Fakta baru dugaan eksploitasi ekonomi
Dari sisi selanjutnya, yaitu indikasi adanya dugaan eksploitasi ekonomi terlihat dari bagaimana perusahaan yang telah disebutkan sebelumnya itu hidup, memiliki pendapatan, dampak, usaha, dan keuntungan.
Ai menyatakan, pertanyaan mendasar KPAI seperti "Berapa jumlah karyawannya?" kepada pihak SPI yang justru tidak menemukan jawaban.
"Karena mereka tidak memiliki aturan jelas, termasuk siapa yang sesungguhnya menjadi pegawai, mereka hanya bilang melibatkan 32 alumni,"
"Bagi kami ini tidak masuk akal, dengan adanya destinasi lebih dari 30 tempat termasuk perhotelan, peternakan, dan perkebunan. Ini tidak mungkin terjadi jika tidak menggunakan pegawai yang dibayar tetap," terang Ai.
Baca Juga: Jordyn Woods Kerap Alami Overseksualisasi di Media Sosial, Apa itu?
Sesungguhnya, perusahaan yang terintegrasi dengan sekolah ini juga belum ada keterangan yang pasti mengenai status perusahaan dalam standarisasi ketenagakerjaan provinsi.
"Tentu kami pertanyakan pengawasan Anda sebagai disnaker, perusahaan besar di sini menggunakan standar kepegawaian seperti apa," kata Ai mencoba menggali informasi dari dinas terkait.
Secara holistik, KPAI turut menyisir bagaimana anak-anak ini terlibat dengan dugaan praktik kerja yang tidak sesuai dengan sistem pendidikan SMA.

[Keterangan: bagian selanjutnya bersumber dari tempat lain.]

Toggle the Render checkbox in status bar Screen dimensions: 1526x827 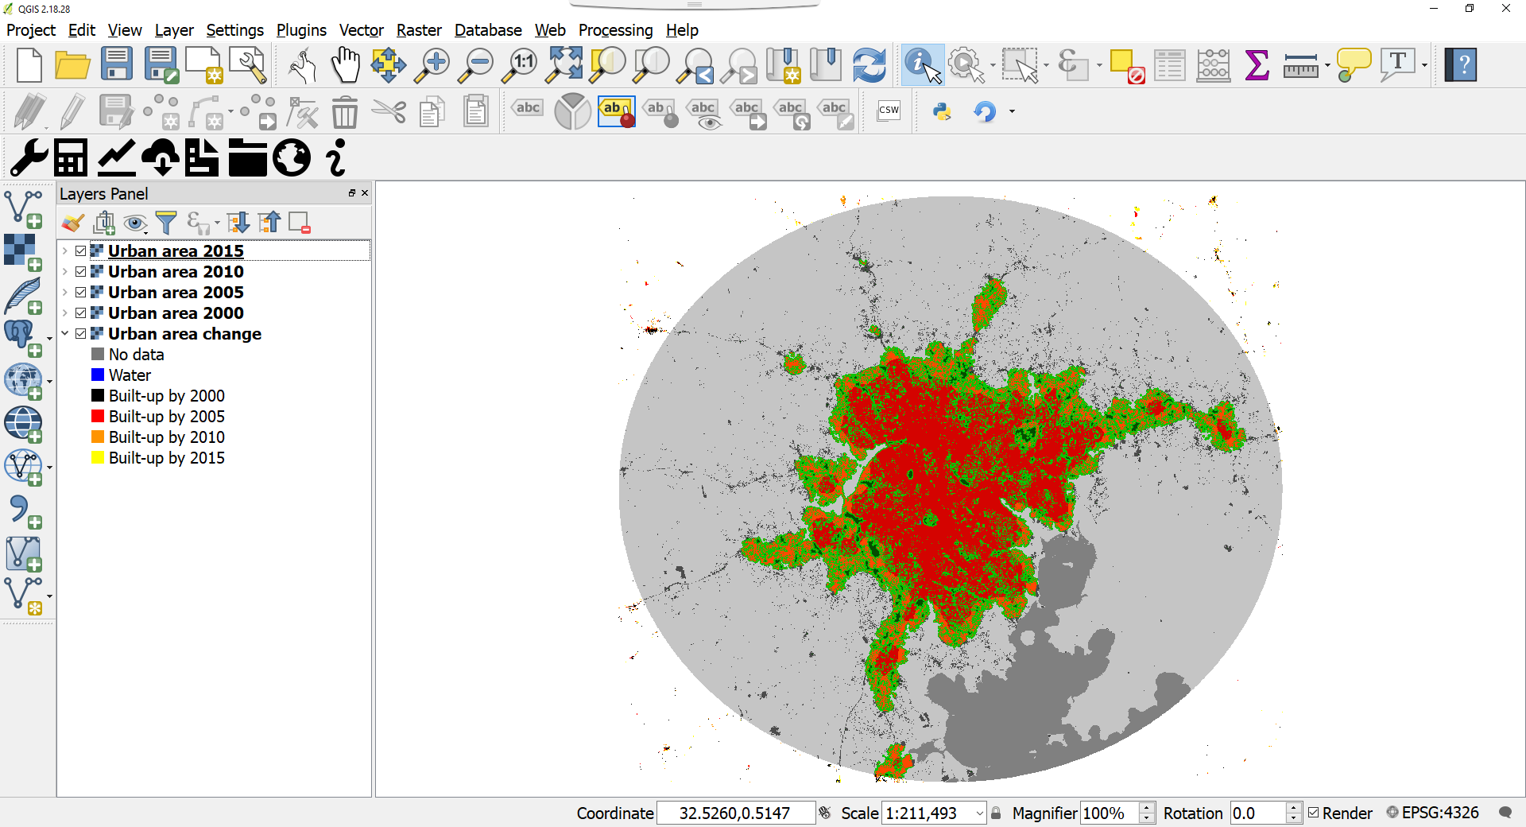[x=1314, y=813]
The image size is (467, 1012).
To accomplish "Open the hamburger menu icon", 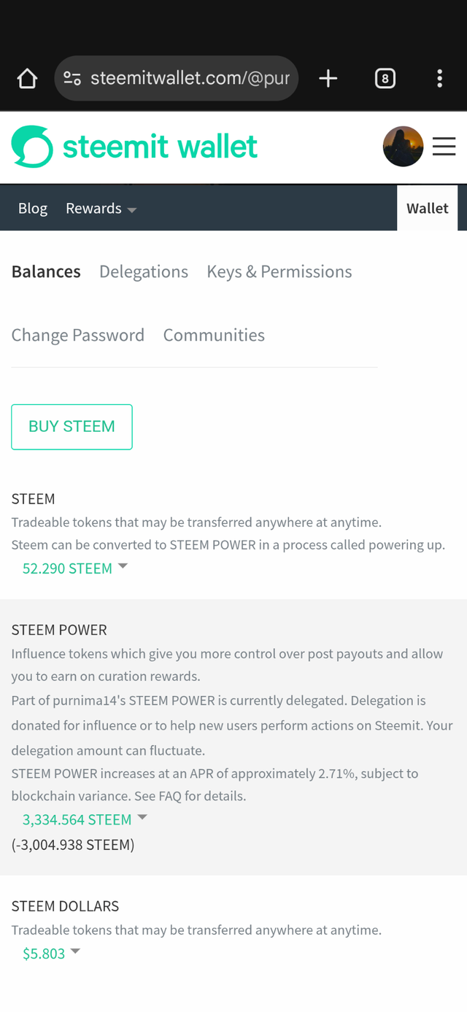I will coord(444,147).
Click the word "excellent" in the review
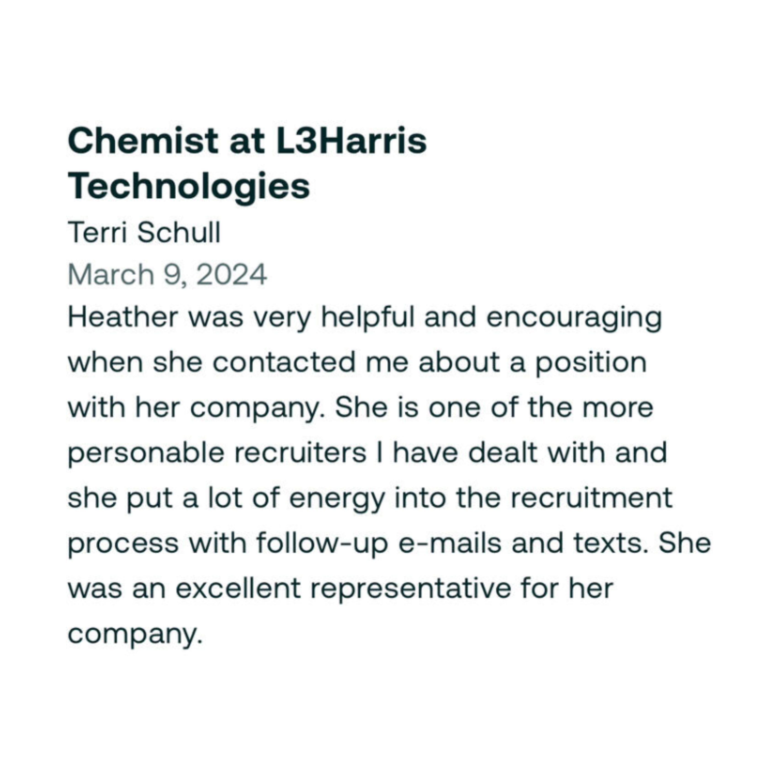 click(x=238, y=589)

KPAI juga merekomendasikan adanya asesmen kepada 80 siswa yang mengikuti pendidikan SPI dan terlibat dalam dunia usaha tersebut.
Kata Ai, ini tentu menjadi titik tekan KPAI untuk mengedepankan kepentingan terbaik bagi anak.
Sebab, begitu besar relasi kuasa antara kepala sekolah, pemilik, dengan anak-anak yang menggantungkan harapan untuk hidup yang jauh lebih baik lagi.
"Kami sedang menunggu hasil asesmen ini, sehingga proses hukum yang terjadi di masa lampau harus terus berjalan," tambahnya.
KPAI juga memberikan langkah-langkah preventif atau pencegahan sekaligus penanganan terkait dugaan kekerasan seksual atau eksploitasi ekonomi tersebut. (*)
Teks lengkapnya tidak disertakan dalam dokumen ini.